On Wed, Jan 05, 2022 at 12:56:42PM -0700, Alex Williamson wrote:
> The VFIO_DEVICE_RESET ioctl might be backed by several different reset
> methods, including a device specific reset (ie. custom reset code in
> kernel), an ACPI reset (ie. custom reset code in firmware), FLR, PM,
> and bus resets. This listing is also the default priority order used
> by the kernel for trying reset methods. Traditionally we've had some
> FUD regarding the PM reset as the extent of a "Soft Reset" is not well
> defined in the PCI specification. Therefore we try to guess what type
> of reset a device might use for the VFIO_DEVICE_RESET and insert a bus
> reset via the vfio hot reset interface if we think it could be a PM
> reset.
>
> This results in a couple odd tests for PM reset in our hot reset code,
> as we assume if we don't detect has_pm_reset support that we can't
> reset the device otherwise. Starting with kernel v5.15, the kernel
> exposes a sysfs attribute for devices that can tell us the priority
> order for device resets, so long term (not implemented here) we no
> longer need to play this guessing game, and if permissions allow we
> could manipulate the order ourselves so that we don't need to inject
> our own hot reset.
>
> In the shorter term, implemented here, let's not assume we're out of
> reset methods if we can't perform a hot reset and the device doesn't
> support PM reset. We can use reset_works as the authority, which
> allows us to generate more comprehensible error messages for the case
> when it actually doesn't work.
>
> The impetus for this change is a result of commit d5daff7d3126 ("pcie:
> implement slot power control for pcie root ports"), where powering off
> a slot now results in a device reset. If the slot is powered off as a
> result of qdev_unplug() via the device request event, that device
> request is potentially the result of an unbind operation in the host.

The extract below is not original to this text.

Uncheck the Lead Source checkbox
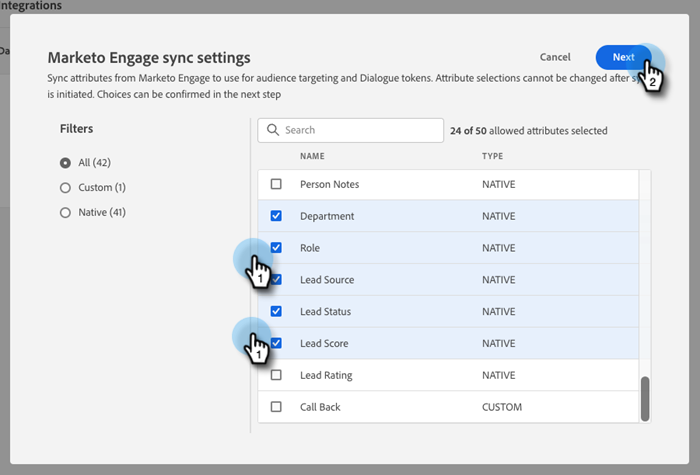[x=277, y=280]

> That unbind operation holds the kernel device lock, which causes the
> VFIO_DEVICE_RESET ioctl to fail (or in the case of some kernels, has
> cleared the flag indicating support of a device reset function). We
> can then end up with an SR-IOV VF device trying to trigger a hot reset,
> which finds that it needs ownership of the PF group to perform such a
> reset, resulting in confusing log messages.
>
> Ultimately the above commit still introduces a log message that we
> didn't have prior on such an unplug, but it's not unjustified to
> perform such a reset, though it might be considered unnecessary.
> Arguably failure to reset the device should always generate some sort
> of meaningful log message.
>
> Signed-off-by: Alex Williamson <[email protected]>
Looks reasonable. Just an extra idea: do we want to maybe validate the
return code from the ioctl? I assume it's something like EBUSY right?

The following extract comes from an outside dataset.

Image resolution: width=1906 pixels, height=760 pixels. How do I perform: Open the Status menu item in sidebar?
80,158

In any case better than what we have now:
Acked-by: Michael S. Tsirkin <[email protected]>
> ---
> hw/vfio/pci.c | 44 ++++++++++++++++++++++++++++++++------------
> 1 file changed, 32 insertions(+), 12 deletions(-)
>
> diff --git a/hw/vfio/pci.c b/hw/vfio/pci.c
> index 7b45353ce27f..ea697951556e 100644
> --- a/hw/vfio/pci.c
> +++ b/hw/vfio/pci.c
> @@ -2224,7 +2224,7 @@ static int vfio_pci_hot_reset(VFIOPCIDevice *vdev, bool
> single)
> ret = ioctl(vdev->vbasedev.fd, VFIO_DEVICE_GET_PCI_HOT_RESET_INFO, info);
> if (ret && errno != ENOSPC) {
> ret = -errno;
> - if (!vdev->has_pm_reset) {
> + if (!vdev->vbasedev.reset_works) {
> error_report("vfio: Cannot reset device %s, "
> "no available reset mechanism.",
> vdev->vbasedev.name);
> }
> @@ -2270,7 +2270,7 @@ static int vfio_pci_hot_reset(VFIOPCIDevice *vdev, bool
> single)
> }
>
> if (!group) {
> - if (!vdev->has_pm_reset) {
> + if (!vdev->vbasedev.reset_works) {
> error_report("vfio: Cannot reset device %s, "

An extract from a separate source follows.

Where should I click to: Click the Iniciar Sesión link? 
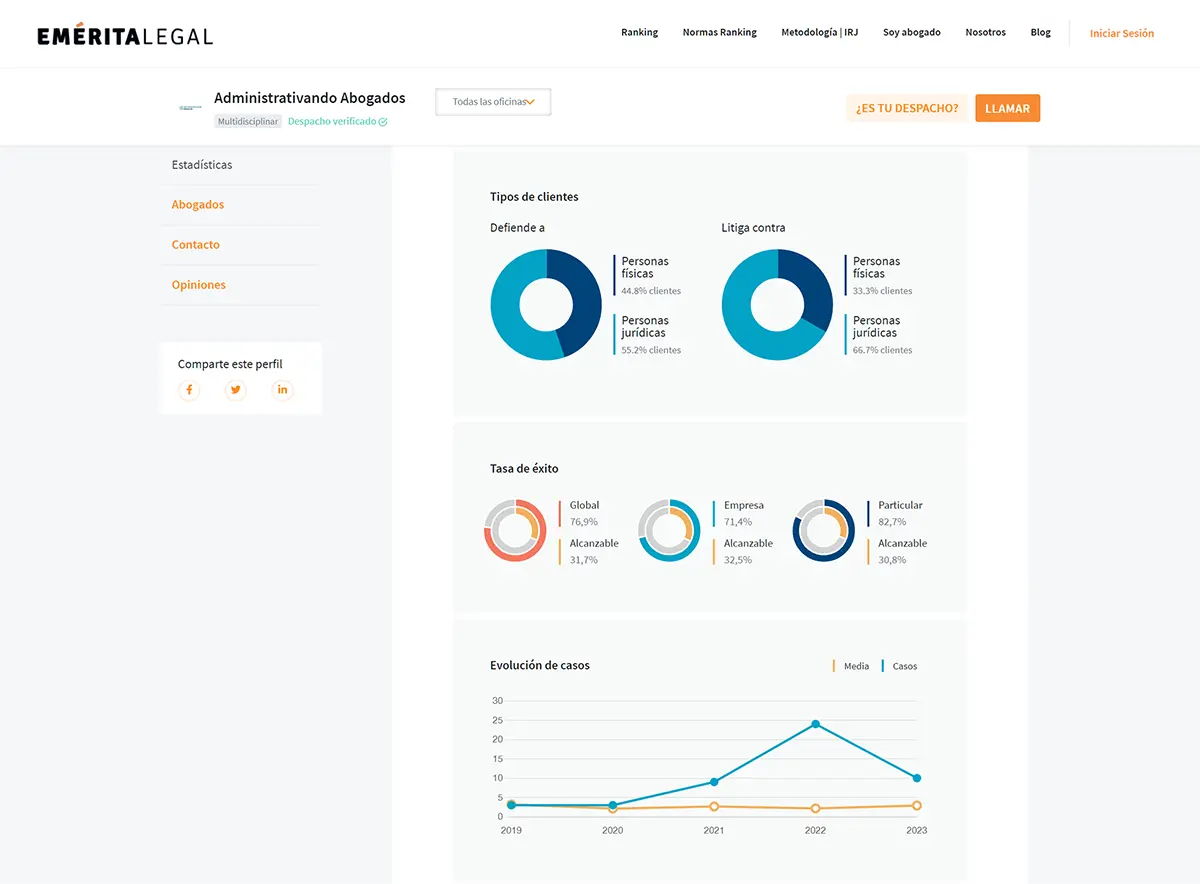[x=1121, y=34]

> "depends on group %d which is not owned.",
> vdev->vbasedev.name, devices[i].group_id);
> @@ -3162,6 +3162,8 @@ static void vfio_exitfn(PCIDevice *pdev)
> static void vfio_pci_reset(DeviceState *dev)
> {
> VFIOPCIDevice *vdev = VFIO_PCI(dev);
> + Error *err = NULL;
> + int ret;
>
> trace_vfio_pci_reset(vdev->vbasedev.name);
>
> @@ -3175,26 +3177,44 @@ static void vfio_pci_reset(DeviceState *dev)
> goto post_reset;
> }
>
> - if (vdev->vbasedev.reset_works &&
> - (vdev->has_flr || !vdev->has_pm_reset) &&
> - !ioctl(vdev->vbasedev.fd, VFIO_DEVICE_RESET)) {
> - trace_vfio_pci_reset_flr(vdev->vbasedev.name);
> - goto post_reset;
> + if (vdev->vbasedev.reset_works && (vdev->has_flr ||
> !vdev->has_pm_reset)) {
> + if (!ioctl(vdev->vbasedev.fd, VFIO_DEVICE_RESET)) {
> + trace_vfio_pci_reset_flr(vdev->vbasedev.name);
> + goto post_reset;
> + }
> +
> + error_setg_errno(&err, errno, "Unable to reset device");
> }
>
> /* See if we can do our own bus reset */
> - if (!vfio_pci_hot_reset_one(vdev)) {
> + ret = vfio_pci_hot_reset_one(vdev);
> + if (!ret) {
> goto post_reset;
> }
>
> + if (!err) {
> + error_setg_errno(&err, -ret, "Unable to perform bus reset");
> + }
> +
> /* If nothing else works and the device supports PM reset, use it */
> - if (vdev->vbasedev.reset_works && vdev->has_pm_reset &&
> - !ioctl(vdev->vbasedev.fd, VFIO_DEVICE_RESET)) {
> - trace_vfio_pci_reset_pm(vdev->vbasedev.name);
> - goto post_reset;
> + if (vdev->vbasedev.reset_works && vdev->has_pm_reset) {
> + /* Prefer to report the ioctl failure mode */
> + error_free(err);
> + err = NULL;
> +
> + if (!ioctl(vdev->vbasedev.fd, VFIO_DEVICE_RESET)) {
> + trace_vfio_pci_reset_pm(vdev->vbasedev.name);
> + goto post_reset;
> + }
> +
> + error_setg_errno(&err, errno, "Unable to reset device");
> }
>
> + warn_reportf_err(err, VFIO_MSG_PREFIX, vdev->vbasedev.name);
> + err = NULL;
> +
> post_reset:
> + error_free(err);
> vfio_pci_post_reset(vdev);
> }
>
>